Updated at 13:45,15-04-2024

Belarus Free Theatre: glimpse stage life under authoritarian rule

Mark Brown, The Guardian

UK festival of undercover performances and secretive debates lets audience experience restricted existence of theatre outlawed in its home country.

The cloak and dagger nature of trying to see a play in one of Europe’s most authoritarian nations is to be mirrored in the UK as part of Belarus Free Theatre’s 10th anniversary celebrations.

Audiences will have no idea where they are going to see performances and post-show discussions being staged in a festival scheduled over two weeks in November.
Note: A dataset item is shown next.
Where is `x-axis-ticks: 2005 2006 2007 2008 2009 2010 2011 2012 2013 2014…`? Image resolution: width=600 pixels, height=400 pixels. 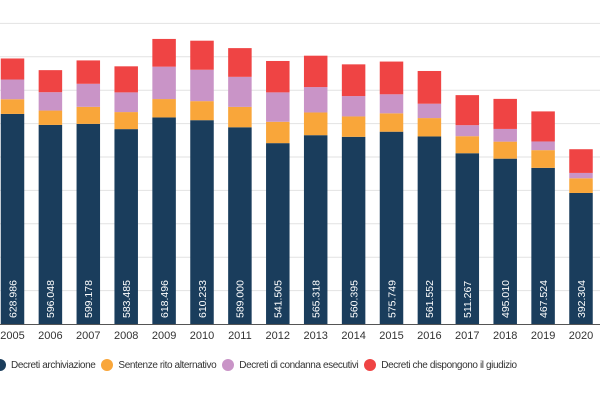 x-axis-ticks: 2005 2006 2007 2008 2009 2010 2011 2012 2013 2014… is located at coordinates (296, 336). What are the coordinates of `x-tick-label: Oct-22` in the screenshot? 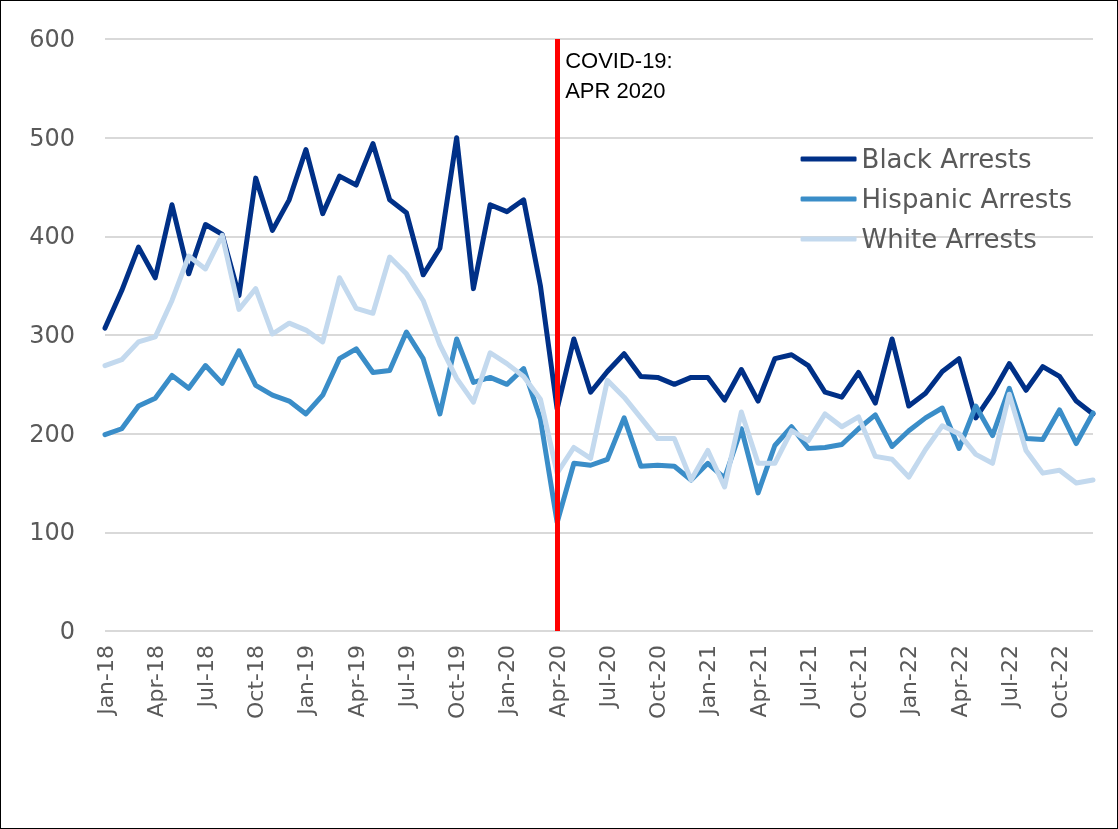 It's located at (1060, 682).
The only exceptions will be performances at BFT’s only London home, the Young Vic, and a concert on 18 October called I’m with the Banned, which will see banned musicians such as Pussy Riot performing with guests including David Gilmour and Neil Tennant.
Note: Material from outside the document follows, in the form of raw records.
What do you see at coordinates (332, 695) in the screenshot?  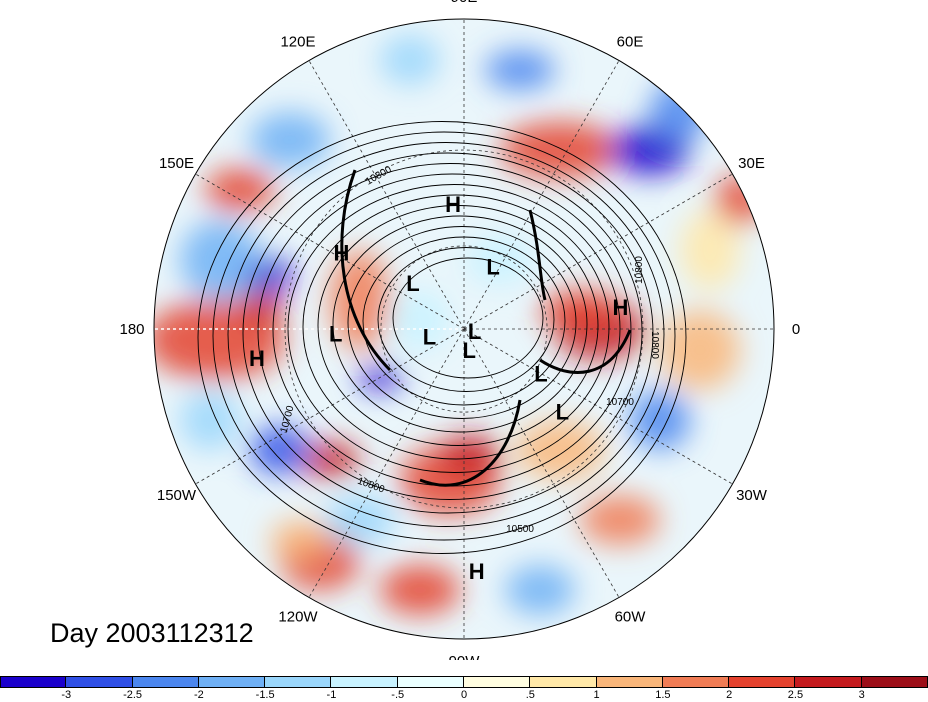 I see `colorbar-tick-label: -1` at bounding box center [332, 695].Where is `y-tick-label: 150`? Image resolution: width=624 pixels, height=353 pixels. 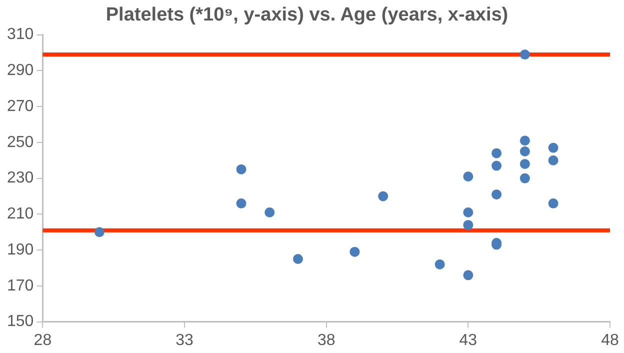
y-tick-label: 150 is located at coordinates (20, 322).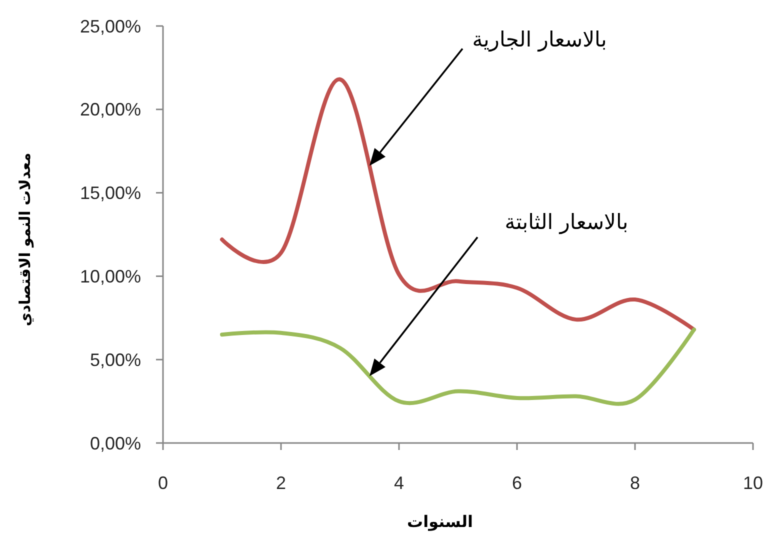 The width and height of the screenshot is (772, 539). Describe the element at coordinates (540, 40) in the screenshot. I see `annotation: بالاسعار الجارية` at that location.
Announcing the season, Natalia Kaliada – the co-founder of the free theatre – said the idea of the underground, secret performances was to encourage audiences to reflect on how the company is forced to operate in its restrictive home country, where it is illegal.

“That parallel life is never reflected,” she said. “The audience in London is very protected: you buy a ticket, go to the show and it’s not possible to have a very close, intimate relationship with the audience.”

In Belarus, audiences get a text message 24 hours before the show, giving them a meeting point. They are escorted to the location, which might be a basement, a warehouse, a car park or even a forest in and around Minsk. Afterwards there is a debate and an exchange of ideas.

Viewers are told to bring their passports as it might make their detention shorter if they are caught in a KGB raid. “The audience in Belarus is the bravest in the world,” said Kaliada.

There won’t be any raids or threats during the London season, but audiences will get to the secret venue in similar fashion and discuss the issues afterwards.

The shows will explore 10 taboos. They include a staging of Sarah Kane’s final play, 4:48 Psychosis, which was BFT’s first play in Minsk in 2005 and was quickly followed by condemnation from the Lukashenko regime, which denied that suicide, mental instability or sexual violence could exist in Belarus.

At the Young Vic, where the theatre group are associate artists, BFT will stage Time of Women, King Lear and Being Harold Pinter.

The flagship event will be a concert on 18 October at KoKo in north London, which will feature bands banned from Belarus, Russia and Ukraine. Friends of BFT, including Kim Cattrall and Juliet Stevenson, will give readings.

BFT are repeatedly recognised as one of the bravest theatre companies in the world, with ensemble members regularly risking their own safety for something taken for granted in the west. Its co-founders, who stay in regular contact with colleagues in Belarus, were granted political asylum in the UK in 2011.

Staging a Revolution will be presented across London from 2-14 November.